ABSTRACT
The aim of this study was to determine the association of measures of skeletal muscle determined from 18F-FDG PET/CT with health outcomes in patients with soft-tissue sarcoma. 14 patients (8 women and 6 men; mean age 66.5 years) with sarcoma had PET/CT examinations. On CTs of the abdomen and pelvis, skeletal muscle was segmented, and cross-sectional muscle area, muscle volume, and muscle attenuation were determined. Within the segmented muscle, intramuscular fat area, volume, and density were derived. On PET images the standardized uptake value (SUV) of muscle was determined. Regression analyses were conducted to determine the association between the imaging measures and health outcomes including overall survival (OS), local recurrence-free survival (LRFS), distant cancer recurrence (DCR), and major surgical complications (MSC). The association between imaging metrics and pre-therapy levels of serum C-reactive protein (CRP), creatinine, hemoglobin, and albumin was determined. Decreased volumetric muscle CT attenuation was associated with increased DCR. Increased PET SUV of muscle was associated with decreased OS and LRFS. Lower muscle SUV was associated with lower serum hemoglobin and albumin. Muscle measurements obtained on routine 18F-FDG PET/CT is associated with outcomes and serum hemoglobin and albumin in patients with sarcoma.
INTRODUCTION
Skeletal muscle has a four times higher storage capacity of glycogen compared to the liver and plays a critical role in glycemic control.[1] In metabolic homeostasis, skeletal muscle accounts for 30% of the resting metabolic rate and 80% of glucose disposal under insulin stimulated conditions.[2]

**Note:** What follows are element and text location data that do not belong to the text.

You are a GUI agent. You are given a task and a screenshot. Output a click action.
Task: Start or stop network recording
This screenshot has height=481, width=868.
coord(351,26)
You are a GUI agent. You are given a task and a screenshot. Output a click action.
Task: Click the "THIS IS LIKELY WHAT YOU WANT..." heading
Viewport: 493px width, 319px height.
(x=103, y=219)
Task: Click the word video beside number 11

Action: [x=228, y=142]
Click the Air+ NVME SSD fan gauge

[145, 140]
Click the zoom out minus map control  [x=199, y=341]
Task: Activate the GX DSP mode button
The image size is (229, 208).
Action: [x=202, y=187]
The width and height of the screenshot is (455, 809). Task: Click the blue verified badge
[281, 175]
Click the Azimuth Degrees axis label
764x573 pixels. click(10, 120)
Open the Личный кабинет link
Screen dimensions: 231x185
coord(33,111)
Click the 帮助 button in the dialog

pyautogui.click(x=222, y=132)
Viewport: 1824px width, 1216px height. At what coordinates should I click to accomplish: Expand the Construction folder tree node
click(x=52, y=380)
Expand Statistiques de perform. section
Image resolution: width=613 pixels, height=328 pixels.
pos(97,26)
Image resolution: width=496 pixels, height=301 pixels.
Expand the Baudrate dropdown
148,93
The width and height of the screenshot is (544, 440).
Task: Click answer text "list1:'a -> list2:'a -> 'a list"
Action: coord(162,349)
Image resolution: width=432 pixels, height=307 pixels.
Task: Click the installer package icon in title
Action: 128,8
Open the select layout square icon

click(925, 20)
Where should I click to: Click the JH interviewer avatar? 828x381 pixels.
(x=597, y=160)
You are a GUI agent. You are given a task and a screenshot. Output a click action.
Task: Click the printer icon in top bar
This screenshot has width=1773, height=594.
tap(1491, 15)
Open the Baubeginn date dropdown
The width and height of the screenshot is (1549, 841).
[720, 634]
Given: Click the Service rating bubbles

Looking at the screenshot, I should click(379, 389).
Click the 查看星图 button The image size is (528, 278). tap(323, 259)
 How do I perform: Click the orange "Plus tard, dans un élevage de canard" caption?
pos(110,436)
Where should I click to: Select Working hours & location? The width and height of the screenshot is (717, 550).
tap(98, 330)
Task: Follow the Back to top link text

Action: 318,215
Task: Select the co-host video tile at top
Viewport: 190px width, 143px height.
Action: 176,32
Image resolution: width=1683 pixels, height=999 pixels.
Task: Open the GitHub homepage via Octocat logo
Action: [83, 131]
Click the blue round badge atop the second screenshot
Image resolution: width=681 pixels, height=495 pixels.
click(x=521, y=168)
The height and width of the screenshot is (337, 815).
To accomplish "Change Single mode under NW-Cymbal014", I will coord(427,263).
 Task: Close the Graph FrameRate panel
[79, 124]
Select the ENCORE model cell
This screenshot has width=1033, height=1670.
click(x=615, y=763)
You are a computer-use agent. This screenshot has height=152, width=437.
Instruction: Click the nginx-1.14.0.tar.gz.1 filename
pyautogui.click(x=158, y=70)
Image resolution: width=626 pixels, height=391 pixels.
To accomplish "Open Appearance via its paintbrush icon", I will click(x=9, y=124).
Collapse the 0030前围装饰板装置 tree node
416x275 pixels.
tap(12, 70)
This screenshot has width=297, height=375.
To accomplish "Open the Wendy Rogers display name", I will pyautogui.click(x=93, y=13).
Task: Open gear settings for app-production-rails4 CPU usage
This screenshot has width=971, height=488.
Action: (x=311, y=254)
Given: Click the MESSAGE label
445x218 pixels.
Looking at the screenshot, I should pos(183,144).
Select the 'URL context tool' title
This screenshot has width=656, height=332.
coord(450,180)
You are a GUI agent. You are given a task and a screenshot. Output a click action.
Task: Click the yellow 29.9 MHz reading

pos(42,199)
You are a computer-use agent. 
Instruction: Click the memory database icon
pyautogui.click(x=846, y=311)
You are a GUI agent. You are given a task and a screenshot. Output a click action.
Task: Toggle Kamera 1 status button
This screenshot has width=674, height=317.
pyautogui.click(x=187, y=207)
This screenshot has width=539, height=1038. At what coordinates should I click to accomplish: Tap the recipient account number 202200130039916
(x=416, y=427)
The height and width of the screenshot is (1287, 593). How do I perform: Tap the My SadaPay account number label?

Cachexia (wasting of muscle) occurs in more than half of all cancer patients and is strongly correlated with adverse patient outcomes, including death.[3–5] Poor nutritional intake, competition with metabolically demanding tumor(s), or alterations in resting metabolism cannot fully explain the loss of muscle mass seen in patients with cancer. The pathogenesis of cachexia in patients with cancer may include the production of acute phase response proteins that require catabolism of muscle. [6] Although acute phase response proteins such as C-reactive protein (CRP) and albumin are commonly obtained in routine blood testing [7], their relationship with muscle wasting is unclear.
18F-FDG PET/CT scans are routinely acquired for staging of cancer patients. Important muscle metrics may be derived opportunistically from these scans to help determine prognosis. CT-measured muscle metrics have been used for prognosis in various types of cancer patients. In particular, fatty infiltration of muscle, i.e., increased intramuscular adipose tissue (IMAT), has been associated with increased morbidity and mortality.[8, 9] PET-based muscle metrics have the potential for adding complementary information to CT measures for prognosis but have not yet been investigated.
The purpose of our study was to (1) evaluate the association of CT and PET muscle metrics with overall survival (OS), local recurrence-free survival (LRFS), distant cancer recurrence (DCR), and major surgical complications (MSC) in patients with sarcoma and (2) determine the associations of the imaging metrics with serum CRP, creatinine, hemoglobin, and albumin.
METHODS
Patient population
Approval for this study was obtained from the Institutional Review Board, and the requirement for informed consent was waived due to the retrospective nature of the study. Participants in this study were part of a larger cohort with biopsy proven soft-tissue sarcoma who received treatment between January 2008 and February 2013. Inclusion criteria were (1) a whole-body 18F-FDG PET/CT obtained for disease staging prior to starting treatment and (2) blood tests obtained within one month of the 18F-FDG PET/CT scan prior to treatment. We only included patients imaged at our institution to reduce heterogeneity in image acquisition parameters and documentation of health related outcomes. Sixteen patients met our inclusion criteria. Two patients were excluded due to misregistration between PET and CT images due to motion. In the remaining 14 patients (8 female and 6 male) PET/CT scans were analyzed. The clinical outcome variables were obtained from the electronic medical records: OS (in months), LRFS (in months), DCR (yes/no), and MSC (yes/no) as well as serum biomarkers CRP (mg/L), creatinine (mg/dL), hemoglobin (g/dL), and albumin (g/dL). Table 1 gives a description of the patient characteristics, serum biomarkers, and outcome measures.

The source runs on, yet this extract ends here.